Adam yok belli

Kemal Kılıçdaroğlu da aynı durumdaydı. Cumhurbaşkanlığına aday olduğu zaman kazanacağını düşünüyordu. Seçimi çantada keklik görüyordu. Bu hırs uğruna ne gerekiyorsa onu yaptı. Her türlü tavizi verdi.

Sonuç hüsran oldu.

Bugün de değişen bir durum yok. CHP'de adaylık kavgası şimdiden başladı. Bir yanda Ekrem İmamoğlu, diğer tarafta Mansur Yavaş var. İtişip kakışıyorlar. Aslında abesle iştigal ediyorlar. Daha seçime yıllar olmasına rağmen, kendilerini öne çıkarmaya çalışıyorlar. Ama o günün neler getireceği, köprünün altından ne kadar su akacağı belli değil.

Anketler yaptırıyorlar. Borsa gibi bir o, bir bu öne çıkıyor. Bu anketler üzerinden algı operasyonları yapıp, tartışmalar yürütüyorlar. Belediye ve belediyecilik yapmaktan çok, adaylığa yönelik çalışmalar içindeler.

CHP açısından en vahim olanı ise...

Partinin geçmişinden, geleneğinden gelmiş değiller. Her ikisi de merkez sağdan devşirilmiş kişiler. Mansur Yavaş malum, MHP kökenli bir siyasetçi. Ekrem İmamoğlu ise, yıllardır "solcuyuz" diyen, sol söylemlerde bulunan CHP'de, "Ben partiyi de kendimi de merkezde görüyorum" açıklaması yapan bir isim.

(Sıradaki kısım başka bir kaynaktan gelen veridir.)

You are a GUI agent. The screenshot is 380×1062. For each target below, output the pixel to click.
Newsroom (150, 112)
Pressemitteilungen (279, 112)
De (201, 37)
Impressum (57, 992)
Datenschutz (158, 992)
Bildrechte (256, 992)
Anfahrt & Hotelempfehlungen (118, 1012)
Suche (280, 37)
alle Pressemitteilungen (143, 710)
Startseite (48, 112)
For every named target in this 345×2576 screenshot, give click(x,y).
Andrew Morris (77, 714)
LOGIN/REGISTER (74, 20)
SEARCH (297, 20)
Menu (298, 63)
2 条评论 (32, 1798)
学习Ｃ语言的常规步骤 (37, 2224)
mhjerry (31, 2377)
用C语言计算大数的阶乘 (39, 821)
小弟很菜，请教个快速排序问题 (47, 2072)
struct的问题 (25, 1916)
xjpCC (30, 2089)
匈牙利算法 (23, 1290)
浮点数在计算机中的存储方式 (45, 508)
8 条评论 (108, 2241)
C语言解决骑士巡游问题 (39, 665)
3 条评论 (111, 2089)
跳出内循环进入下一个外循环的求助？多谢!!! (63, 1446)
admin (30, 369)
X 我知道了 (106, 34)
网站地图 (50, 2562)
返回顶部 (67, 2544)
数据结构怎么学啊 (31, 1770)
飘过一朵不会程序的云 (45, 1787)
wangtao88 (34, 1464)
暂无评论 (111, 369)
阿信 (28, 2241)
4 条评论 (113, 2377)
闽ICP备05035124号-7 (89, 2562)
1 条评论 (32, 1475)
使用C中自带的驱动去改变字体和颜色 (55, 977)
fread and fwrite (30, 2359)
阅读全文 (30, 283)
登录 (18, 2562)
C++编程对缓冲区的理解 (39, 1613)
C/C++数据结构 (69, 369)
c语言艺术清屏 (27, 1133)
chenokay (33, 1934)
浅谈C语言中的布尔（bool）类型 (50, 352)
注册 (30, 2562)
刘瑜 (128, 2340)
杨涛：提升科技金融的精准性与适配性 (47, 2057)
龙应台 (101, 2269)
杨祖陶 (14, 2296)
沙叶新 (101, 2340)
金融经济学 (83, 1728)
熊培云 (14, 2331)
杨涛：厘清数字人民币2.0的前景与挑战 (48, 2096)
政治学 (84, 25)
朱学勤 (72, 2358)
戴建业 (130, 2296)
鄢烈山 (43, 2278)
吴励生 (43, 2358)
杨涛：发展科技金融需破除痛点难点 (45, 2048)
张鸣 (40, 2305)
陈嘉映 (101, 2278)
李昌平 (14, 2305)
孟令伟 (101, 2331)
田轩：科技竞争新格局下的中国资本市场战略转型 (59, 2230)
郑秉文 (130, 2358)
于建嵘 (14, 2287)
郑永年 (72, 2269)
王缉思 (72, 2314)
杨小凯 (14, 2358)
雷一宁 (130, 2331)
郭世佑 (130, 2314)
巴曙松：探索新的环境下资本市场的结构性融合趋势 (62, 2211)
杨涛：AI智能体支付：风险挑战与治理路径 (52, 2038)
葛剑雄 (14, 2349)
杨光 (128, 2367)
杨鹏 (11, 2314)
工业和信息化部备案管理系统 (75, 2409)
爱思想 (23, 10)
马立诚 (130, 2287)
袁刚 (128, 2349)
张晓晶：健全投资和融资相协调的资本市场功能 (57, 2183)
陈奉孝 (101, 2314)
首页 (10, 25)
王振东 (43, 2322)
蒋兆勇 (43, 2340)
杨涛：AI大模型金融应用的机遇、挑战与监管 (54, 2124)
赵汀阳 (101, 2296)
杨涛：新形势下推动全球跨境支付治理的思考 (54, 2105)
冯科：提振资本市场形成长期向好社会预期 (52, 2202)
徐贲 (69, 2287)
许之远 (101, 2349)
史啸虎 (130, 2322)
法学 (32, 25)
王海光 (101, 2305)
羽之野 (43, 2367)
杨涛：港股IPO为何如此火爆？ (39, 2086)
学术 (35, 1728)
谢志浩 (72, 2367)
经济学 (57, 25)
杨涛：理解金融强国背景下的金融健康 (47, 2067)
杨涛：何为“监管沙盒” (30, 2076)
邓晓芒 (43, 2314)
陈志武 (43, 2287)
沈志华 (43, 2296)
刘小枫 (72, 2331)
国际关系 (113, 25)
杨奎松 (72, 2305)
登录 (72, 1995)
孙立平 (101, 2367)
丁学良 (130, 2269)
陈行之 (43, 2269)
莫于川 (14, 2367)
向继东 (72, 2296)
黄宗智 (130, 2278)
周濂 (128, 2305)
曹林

Kemal Kılıçdaroğlu'nun, CHP'de gerçekleştirdiği değişim ve dönüşümün sonucu bu. Merkez Sağdan devşirilenler, CHP geleneğinden yetişenlerin önüne geçmiş durumda.

Bir başka sıkıntı daha var:

CHP'de öne çıkan her iki isim de belediye başkanı. Kendi ekipleri var, onlarla çalışıyorlar. Kritik yerlere kendilerine yakın isimleri getiriyorlar. Geçmişte olduğu gibi, Parti Genel Merkezi'nin yönetilen belediyelere çok fazla hakim olduğu söylenemez. Çünkü herkesin ajandası çok farklı!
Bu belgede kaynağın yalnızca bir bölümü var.